Gefallen haben mir besonders die vielen Detaillösungen von Tout Terrain, wie die Pinion Aufhängung, der stabile Rahmen und die Art der Rahmenöffnung. Einzig die laute Hope Hinterradnabe störte beim Ausrollen. Hier wird nachgebessert und eine leisere Nabe von American Classic verbaut. Die Aluschutzbleche sehen schick aus und sitzen absolut fest, leider sind sie etwas zu kurz geraten, um ausreichend Spritzschutz zu bieten. Die getestete Variante mit schmalem Brooks Cambium Sattel und geraden Lenker ist eher für den sportlichen Ausflug geeignet. Für echte Langstreckenfahrten empfiehlt sich eine ergonomischere Konfiguration aus Sattel, Vorbau und Lenker.

Den 29 Zöller habe ich nur schweren Herzens zurückgegeben und bis auf ein paar Kleinigkeiten würde ich mit diesem Rad auch zu größeren Radreisen aufbrechen.

Eindrücke von der 1.000 km Testfahrt

Die Testfahrt sollte das Tanami auf die Probe stellen. Ein paar Impressionen:

Weitere Informationen

5 Kommentare

  1. Langstrecke

    Vielen Dank für den ausführlichen Testbericht. Habe vor mir das Rad zu kaufen und ein paar gute Anregungen erhalten. Auch der Reisebericht ist klasse!

  2. TutnixzurSache

    Hi,
    bin auch gerade am überlegen, ob es ein Tout Terrain wird. Den Traum Rohloff wird der Geldbeutel wahrscheinlich nicht ganz hergeben, daher würde mich interessieren: lässt sich das umrüsten? Ist der Rahmen der Rohloff Version und der Kettenschaltungs-Version komplett gleich? Leider finden sich so gut wie keine Bilder von Tout Terrain Rädern mit Kettenschaltungen, auf denen man das Tretlager sieht, was ja dann immer einen Exzenter haben müsste. Außerdem würde mich interessieren, ob auch die hintere Nabenaufnahme so ist, dass Rohloff ohne umbau passt.
    Grüße

  3. Daniel K.

    Hallo zusammen,

    ich kann nach meinen ersten Erfahrungen bei einem Tot Terrain Tanami GT nur vor dem Kauf eines Tout Terrain Produktes warnen.
    Tout Terrain hat zwar einen Premium Anspruch, das Fahrrad erfüllte diesen aber keinesfalls.

    Auszug:
    a) bei der Übergabe des Fahrrades diverse Mängel entdeckt, Schutzblech schleift am Vorderrad, und ein Lackschaden
    b) nach ca. 60 km Lagerschaden am Pedal der Eigenmarke „Black Label“
    c) nach ca. 2`000 km löst sich komplett das Lenkerband auf

    Diese Mängel haben jeweils einen ausserplanmässigen Werkstatt-Aufenthalt nach sich gezogen.

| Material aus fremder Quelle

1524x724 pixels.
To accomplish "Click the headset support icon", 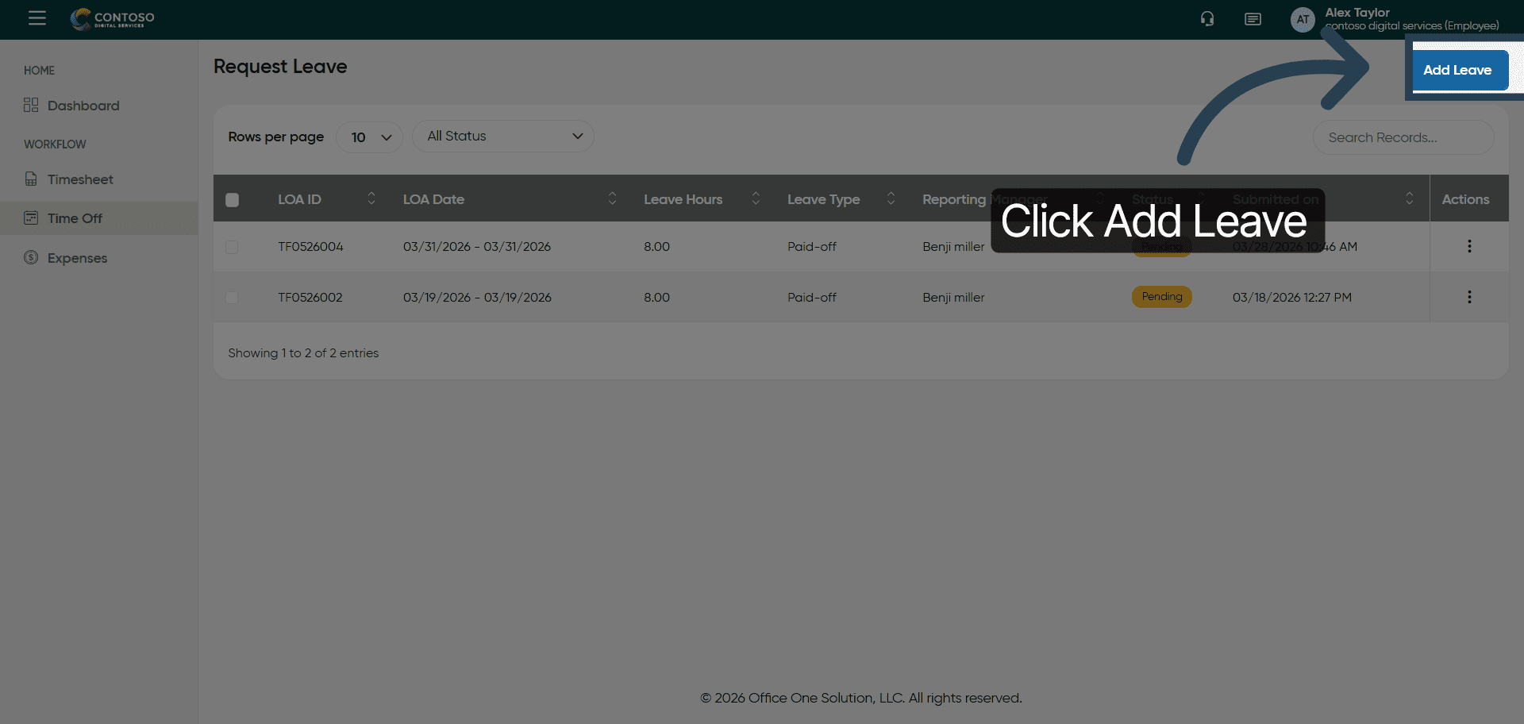I will point(1207,19).
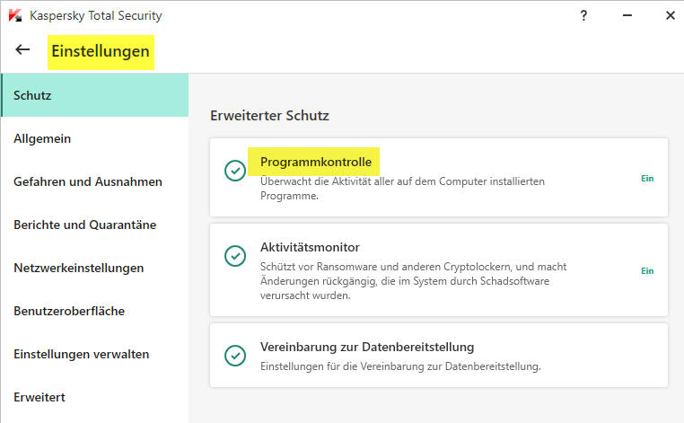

    Premium sieht anders aus, daher lieber nach Alternativen von Patria, Norwid, Rennstahl etc. Ausschau halten. Ich habe den Kauf eines Fahrrades bei Tout Terrain definitiv bereut. Keine Kulanz sondern eher Arroganz seitens Tout Terrain kennen gelernt. Kundenbindung sieht anders aus.

    Viele Grüsse, Daniel K.

  4. Zweiradfreund

    Ein schönes Fahrrad und eine schöne Rahmenfarbe. Ist das RAL 3001 (Signalrot) oder RAL 3004 (Purpurrot)?

    • Kommentar des Beitrags-Autors

      Philip Simon

      Das weiß ich leider nicht mehr. Signalrot müsste deutlich leuchtender sein. Am Besten fragen Sie direkt per ToutTerrain nach. Die müssten Ihnen die genaue Farbbezeichnung mit Verweis auf diesen Artikel nennen können.